Tajemnica grobowca (de Montépin, 1931)/Tom I/XXXIX
<<< Dane tekstu >>> | |
Autor | |
Tytuł | Tajemnica grobowca |
Podtytuł | Powieść z życia francuskiego |
Wydawca | Redakcja Kuriera Śląskiego |
Data wyd. | 1931 |
Druk | Drukarnia Kuriera Śląskiego |
Miejsce wyd. | Katowice |
Tytuł orygin. | Simone et Marie |
Źródło | Skany na Commons |
Inne | Cały tekst |
Indeks stron |
Według życzenia pod sutanną i nazwiskiem opata Merisa ukrytego Verdiera, zjedli trzej stołownicy u Lartiguesa śniadanie jak najspieszniej i pożegnali się następnie dla zajęcia się rozwiązaniem przydzielonego sobie zadania.

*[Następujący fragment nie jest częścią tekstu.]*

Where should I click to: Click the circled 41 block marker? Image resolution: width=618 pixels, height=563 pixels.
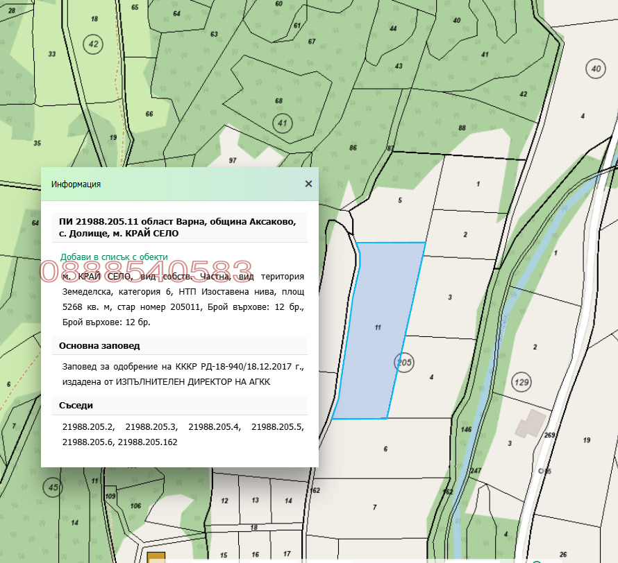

Maurycy, który miał, odnaleźć adres architekta Bresollesa i postarać się o odpis metryki chrztu Symony, naturalnej córki Walentyny. Dharville udał się najpierw do czytelni na pl. Opery i zapytał, czy nie ma roczników czasopisma „Bottin“.
Otrzymał odpowiedź, iż się znajduje trzynaście roczników tego pisma.
— Trzynaście roczników — pomyślał sobie — oto więcej tego, aniżeli mi do mych poszukiwań potrzeba.
Trzynaście roczników, uporządkowanych według porządkowi liczby lat złożono przed nim na stole, obciągnionych zielonem suknem a Maurycy rozpoczął badanie od najdawniejszego z roczników.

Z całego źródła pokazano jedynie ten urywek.